Relational data and structured XML data have very different models. Before analyzing various data integration approaches, it is worth revisiting the organization of the data models.

The Relational Model
Relational data is organized according to a set of cardinalities and logically defined dependencies known as normalizations. A table is required to express a single defined set of data, with each table containing a set of records organized by rows, or tuples. Data in each of these tables is organized by columns, which may serve as keys. A key column uniquely identifies the data in the rows of a table.

You can establish simple relationships between tables by storing data within the same tuple, or more complex relationships by using separate relationships and common keys.

XML Model
XML data turns the relational data model almost completely on its head. Relationships between data are intrinsic as opposed to the more explicit relationship expressions used in the relational model. XML documents use parent/child relationships and element/attribute relationships. Hierarchical data relationships are more obvious than relational relationships; they are based on the relative position of each node within the document and easily discernable.

Specialized Optimizations
Relational tables and XML documents are both powerful ways to represent relationships between data, but each is optimized to provide a particular benefit. Relational tables, coupled with keyed columns, are optimized for efficient data retrieval with minimum fuss. XML documents are optimized to express the intrinsic relationships of data that together make up an XML document.

Bringing Together Tables and Documents
Why do enterprises need both XML and relational data technologies? The answer is that enterprise application developers must leverage existing investment in applications based on the relational model while quickly adapting them to the heterogeneous and message-driven nature of XML data.

XQuery: The Resolution
XQuery is the best approach for integrating XML and relational data. The W3C XQuery specification provides a native XML query language that integration platforms and components can use to solve this problem. XQuery levels the data integration playing field by providing a single interface that lets developers access multiple data sources under a unifying data model. Middleware products are set to deliver Java components that provide developers with extensive options for presenting and exchanging their relational data as XML and for processing relational and XML data together.

The gradual leveling of the data integration landscape will precipitate further by RDBMSs embedding XQuery support as a means to expose relational data as an XML data source, therefore implicitly increasing data portability and accessibility via XQuery itself. RDBMSs without integrated support for XQuery will continue to delegate the responsibility to the middle tier to ensure their equal participation in increased data integration.

Before XQuery, developers’ design patterns strategies for integrating relational and XML data were limited to:

  • Shredding (decomposing XML into relational tables) XML data into individual table columns in relational database?this process flattens the built-in data hierarchy, and (potentially) loses the intrinsic internal data relationships. The original XML document itself is also lost, although in can, in some cases, be reproduced from the shredded data. If preserving the XML structure is unimportant, shredding is reasonable approach for combining XML and relational data.
  • Storing the XML data as unstructured data in a relational database?using the CLOB (Character Large Object) data type.

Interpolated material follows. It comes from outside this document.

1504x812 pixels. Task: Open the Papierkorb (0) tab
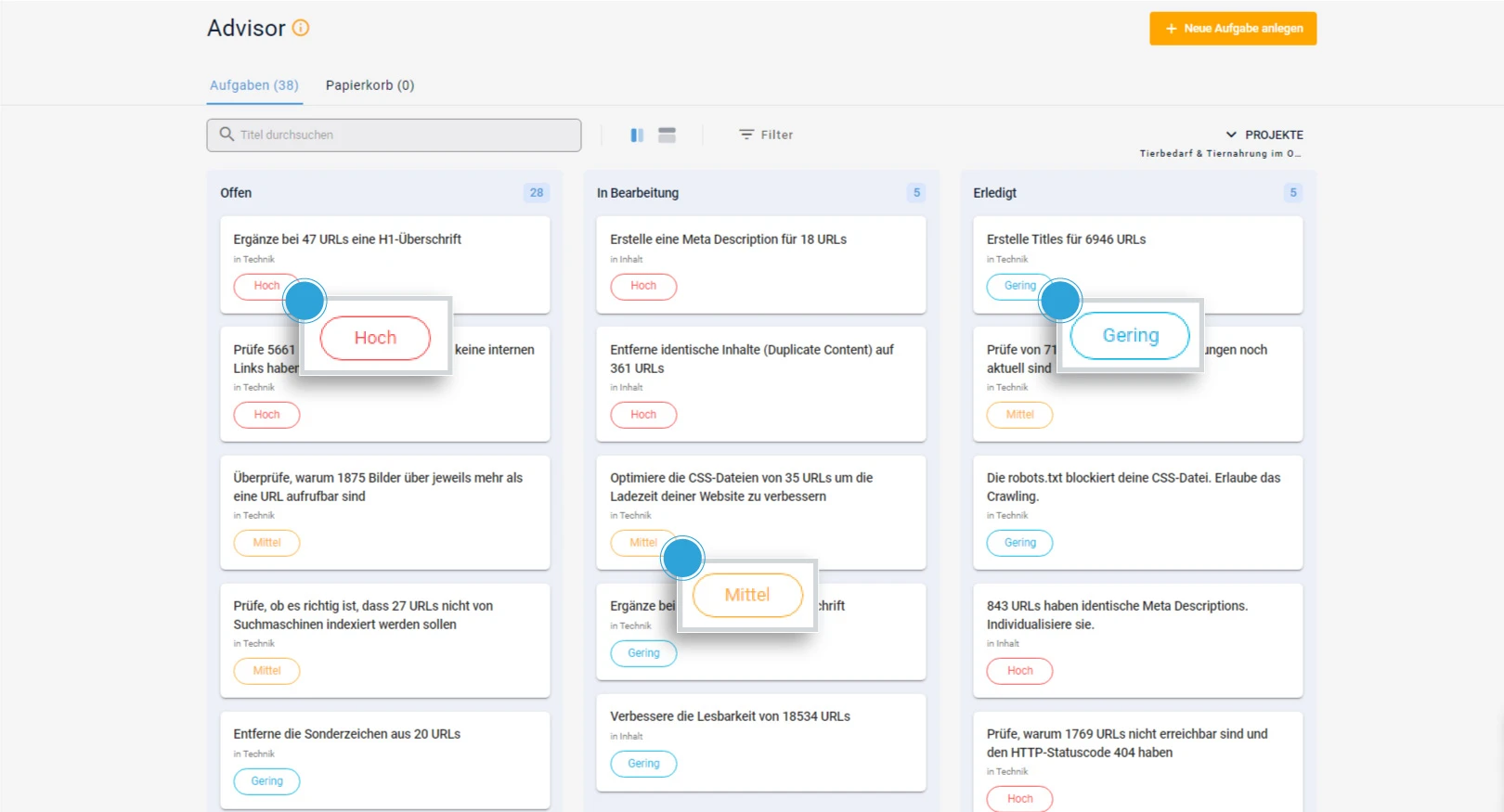370,85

CLOB columns can store an XML document in its entirety, thus preserving both the document and its internal relationships. However, treating the XML document as nothing more than a text file severely compromises the ease with which it can be queried and searched.
  • Storing the XML data as a structured XML document in a relational database

The last alternative?structured XML document storage?enables a close relationship between XML data and relational data within a traditional relational database. This method preserves the document structure and maintains the hierarchical relationships within the document, but relies on direct support for structured XML as part of the database architecture. To successfully execute a concrete relational and XML data integration strategy requires a consistent, standards-based approach; however, the most widely used relational databases currently have wildly varying levels of support for structured XML and relational data co-existence, thus making portable data integration difficult.

This lack of native database standardization and support for XML means that developers are likely to turn to middle-tier components to obtain a consistent integration end-point for relational and XML data.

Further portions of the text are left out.